Holistic Multi-View Building Analysis in the Wild with Projection Pooling
This work addresses remote building analysis for urban planning and monitoring, but it is incremental as it builds on existing datasets and methods with a novel layer.
The paper tackles the problem of fine-grained building attribute classification from multi-view images by introducing a new projection pooling layer that creates a unified top-view representation, improving classification accuracy compared to baseline models.

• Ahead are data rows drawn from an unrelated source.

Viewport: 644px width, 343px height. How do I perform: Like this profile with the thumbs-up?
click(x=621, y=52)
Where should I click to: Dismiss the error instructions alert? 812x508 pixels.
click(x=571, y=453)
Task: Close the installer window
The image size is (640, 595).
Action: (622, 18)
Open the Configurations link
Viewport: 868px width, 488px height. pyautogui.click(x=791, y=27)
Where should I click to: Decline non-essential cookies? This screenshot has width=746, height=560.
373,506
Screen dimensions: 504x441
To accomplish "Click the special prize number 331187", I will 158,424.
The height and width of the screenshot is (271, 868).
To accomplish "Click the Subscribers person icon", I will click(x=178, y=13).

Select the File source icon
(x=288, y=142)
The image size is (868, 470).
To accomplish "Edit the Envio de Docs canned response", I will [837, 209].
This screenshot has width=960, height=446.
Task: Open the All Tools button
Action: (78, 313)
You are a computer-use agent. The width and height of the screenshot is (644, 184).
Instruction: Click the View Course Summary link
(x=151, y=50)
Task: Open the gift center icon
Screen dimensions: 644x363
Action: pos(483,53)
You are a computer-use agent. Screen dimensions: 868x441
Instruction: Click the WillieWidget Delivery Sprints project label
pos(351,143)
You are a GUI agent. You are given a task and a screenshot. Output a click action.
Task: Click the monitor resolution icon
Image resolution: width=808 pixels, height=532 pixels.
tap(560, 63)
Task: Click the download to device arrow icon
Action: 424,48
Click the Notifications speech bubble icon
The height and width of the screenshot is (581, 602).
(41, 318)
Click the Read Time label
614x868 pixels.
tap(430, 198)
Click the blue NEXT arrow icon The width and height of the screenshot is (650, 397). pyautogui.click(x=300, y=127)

We address six different classification tasks related to fine-grained building attributes: construction type, number of floors, pitch and geometry of the roof, facade material, and occupancy class. Tackling such a remote building analysis problem became possible only recently due to growing large-scale datasets of urban scenes. To this end, we introduce a new benchmarking dataset, consisting of 49426 images (top-view and street-view) of 9674 buildings. These photos are further assembled, together with the geometric metadata. The dataset showcases various real-world challenges, such as occlusions, blur, partially visible objects, and a broad spectrum of buildings. We propose a new projection pooling layer, creating a unified, top-view representation of the top-view and the side views in a high-dimensional space. It allows us to utilize the building and imagery metadata seamlessly. Introducing this layer improves classification accuracy -- compared to highly tuned baseline models -- indicating its suitability for building analysis.